Gallant smirked. "Give me ten."
He was true to his word. He worked rapidly, magic flaring around him — smithing skills that sped up the process, most likely, considering how quickly the metal he was working with heated and cooled. His hands blurred as he worked and etched, a look of pure concentration in his eyes.
Derivan watched. It was the first time he'd seen a true Scimitar smith, after all, and with some of his memories returned — even if they weren't complete — Gallant was the closest there had ever been.
Ten minutes later, a glowing arm sat in front of Gallant, and a final skill cooled it down instantly. Gallant picked it up and gestured for Derivan to approach, and when he did, he snapped the arm on.
Derivan felt a small surge of magic, and then feeling returned to him. A whole arm that he'd lost.
"Thank you," he said.
"Don't go losing any arms again." Gallant grinned, and then that grin faltered. "You were saying we'd be back in Elyra in... five minutes?"
"Five more minutes," Vex confirmed. They glanced out of the hole in the wall, and saw the rapidly-approaching border of the sub-reality they were in; Derivan realized with a start and a small clenching in his chest that it was likely that Clyde and the others were already gone.
They wouldn't experience true deaths, they had said; elementals like them existed in every reality, with something small shared between all of them. But those iterations of them, the ones they had become friends with...
...he wished, for a moment, that he'd had a real chance to say goodbye.
He reached out through Shift. He understood, in some small way, what the system was doing here; it had created an echo of a world using the eddies and currents inherent in reality. This whole room was an alternate history, born from a single strand of reality, a single wavelength.
Derivan memorized it. It was all he could do right now. Maybe once they understood the system better, and could replicate what it did...
Though of course, they had other problems to worry about first.
"One minute," Gallant said softly. "I don't know what I'll do in Elyra."
"You can't stay here." Vex was the one to speak again, though his expression was appropriately sympathetic. "Or even in Elyra.
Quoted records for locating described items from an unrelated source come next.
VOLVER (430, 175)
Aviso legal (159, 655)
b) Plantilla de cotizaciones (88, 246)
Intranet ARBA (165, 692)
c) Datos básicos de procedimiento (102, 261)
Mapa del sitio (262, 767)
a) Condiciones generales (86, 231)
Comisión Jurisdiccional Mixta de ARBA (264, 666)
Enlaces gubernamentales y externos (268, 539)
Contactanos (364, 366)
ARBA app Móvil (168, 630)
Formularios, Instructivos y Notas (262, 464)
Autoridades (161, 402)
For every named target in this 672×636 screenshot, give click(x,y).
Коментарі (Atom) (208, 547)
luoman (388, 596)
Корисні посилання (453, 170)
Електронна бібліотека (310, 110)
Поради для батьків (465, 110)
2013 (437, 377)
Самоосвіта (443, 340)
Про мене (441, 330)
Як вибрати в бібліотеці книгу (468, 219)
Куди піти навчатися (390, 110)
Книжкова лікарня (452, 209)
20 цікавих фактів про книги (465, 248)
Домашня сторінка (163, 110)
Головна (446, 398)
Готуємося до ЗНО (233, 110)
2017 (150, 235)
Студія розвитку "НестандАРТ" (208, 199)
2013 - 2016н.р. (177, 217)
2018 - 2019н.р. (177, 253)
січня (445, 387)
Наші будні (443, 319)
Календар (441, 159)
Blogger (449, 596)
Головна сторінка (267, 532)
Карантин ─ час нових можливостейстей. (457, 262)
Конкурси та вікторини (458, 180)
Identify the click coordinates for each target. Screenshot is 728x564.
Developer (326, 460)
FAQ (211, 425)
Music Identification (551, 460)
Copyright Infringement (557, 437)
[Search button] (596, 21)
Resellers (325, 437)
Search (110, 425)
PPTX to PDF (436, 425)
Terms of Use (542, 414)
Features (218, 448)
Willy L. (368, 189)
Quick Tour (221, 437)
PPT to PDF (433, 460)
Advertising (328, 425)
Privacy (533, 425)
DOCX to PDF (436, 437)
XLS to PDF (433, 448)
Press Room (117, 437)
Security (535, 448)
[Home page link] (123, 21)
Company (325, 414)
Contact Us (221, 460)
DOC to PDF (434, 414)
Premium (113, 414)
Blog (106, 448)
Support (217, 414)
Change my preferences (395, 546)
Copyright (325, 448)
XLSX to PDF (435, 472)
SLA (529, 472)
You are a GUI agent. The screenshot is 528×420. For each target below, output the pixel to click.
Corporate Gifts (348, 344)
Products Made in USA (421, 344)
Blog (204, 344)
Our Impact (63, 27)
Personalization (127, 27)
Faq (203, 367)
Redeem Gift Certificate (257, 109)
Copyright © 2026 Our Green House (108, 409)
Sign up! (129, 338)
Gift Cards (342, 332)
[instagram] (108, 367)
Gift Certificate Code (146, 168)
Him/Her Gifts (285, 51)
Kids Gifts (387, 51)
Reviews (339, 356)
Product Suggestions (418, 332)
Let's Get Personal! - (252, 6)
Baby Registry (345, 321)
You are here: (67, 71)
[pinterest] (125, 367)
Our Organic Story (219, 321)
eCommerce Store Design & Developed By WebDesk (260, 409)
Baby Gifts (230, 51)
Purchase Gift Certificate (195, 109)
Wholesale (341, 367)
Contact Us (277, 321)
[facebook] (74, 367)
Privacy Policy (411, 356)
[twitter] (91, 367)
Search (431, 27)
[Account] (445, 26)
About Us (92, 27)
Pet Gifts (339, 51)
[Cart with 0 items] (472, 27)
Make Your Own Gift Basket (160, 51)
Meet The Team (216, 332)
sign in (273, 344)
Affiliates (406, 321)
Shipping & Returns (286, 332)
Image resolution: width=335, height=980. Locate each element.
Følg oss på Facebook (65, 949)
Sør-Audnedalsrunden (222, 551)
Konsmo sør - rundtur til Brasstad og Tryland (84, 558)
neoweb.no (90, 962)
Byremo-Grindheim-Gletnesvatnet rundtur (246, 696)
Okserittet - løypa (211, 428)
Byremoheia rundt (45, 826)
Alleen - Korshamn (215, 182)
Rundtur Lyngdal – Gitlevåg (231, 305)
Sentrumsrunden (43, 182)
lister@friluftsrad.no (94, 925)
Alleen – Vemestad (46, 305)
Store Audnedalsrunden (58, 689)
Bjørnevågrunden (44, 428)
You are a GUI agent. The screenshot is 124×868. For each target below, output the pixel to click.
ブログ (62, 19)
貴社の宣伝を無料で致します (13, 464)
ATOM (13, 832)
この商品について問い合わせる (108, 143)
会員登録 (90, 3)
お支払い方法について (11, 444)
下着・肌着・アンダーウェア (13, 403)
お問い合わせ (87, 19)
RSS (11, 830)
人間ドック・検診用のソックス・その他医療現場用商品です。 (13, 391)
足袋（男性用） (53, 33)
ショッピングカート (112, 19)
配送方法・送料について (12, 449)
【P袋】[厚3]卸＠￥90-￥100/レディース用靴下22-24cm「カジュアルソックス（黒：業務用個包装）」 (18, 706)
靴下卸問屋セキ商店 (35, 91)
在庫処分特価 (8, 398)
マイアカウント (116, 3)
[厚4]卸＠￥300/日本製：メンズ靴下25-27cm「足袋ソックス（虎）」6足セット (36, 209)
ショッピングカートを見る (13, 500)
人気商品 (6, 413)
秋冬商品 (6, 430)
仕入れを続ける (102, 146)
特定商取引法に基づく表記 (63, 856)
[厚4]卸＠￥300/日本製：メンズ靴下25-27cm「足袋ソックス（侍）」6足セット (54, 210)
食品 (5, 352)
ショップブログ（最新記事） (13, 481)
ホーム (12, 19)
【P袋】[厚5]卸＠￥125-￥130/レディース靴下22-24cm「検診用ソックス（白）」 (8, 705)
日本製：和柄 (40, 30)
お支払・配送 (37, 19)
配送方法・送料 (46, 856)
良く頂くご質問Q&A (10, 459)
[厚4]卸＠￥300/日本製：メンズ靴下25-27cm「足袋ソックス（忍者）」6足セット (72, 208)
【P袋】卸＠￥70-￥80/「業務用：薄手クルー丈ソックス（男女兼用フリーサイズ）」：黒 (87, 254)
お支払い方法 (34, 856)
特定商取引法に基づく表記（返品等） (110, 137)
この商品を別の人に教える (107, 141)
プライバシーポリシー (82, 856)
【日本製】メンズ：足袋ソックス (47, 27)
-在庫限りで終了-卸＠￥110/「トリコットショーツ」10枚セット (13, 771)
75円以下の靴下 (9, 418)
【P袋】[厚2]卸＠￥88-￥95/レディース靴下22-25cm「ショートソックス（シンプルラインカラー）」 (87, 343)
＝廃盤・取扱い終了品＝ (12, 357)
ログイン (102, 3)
We have to evacuate the kingdom. The Void is encroaching."
"The thing that took our people?" Gallant glanced at Derivan, who nodded. "Can we fight it?"
"It's not a force we can fight," Sev said, shaking his head. "It's just the end."
"Oh."
The word was small. Derivan glanced at the others.
The moment they got back, they had to be prepared. They had run away from Irvis the first time.
And there was no guarantee he wouldn't be waiting when they returned.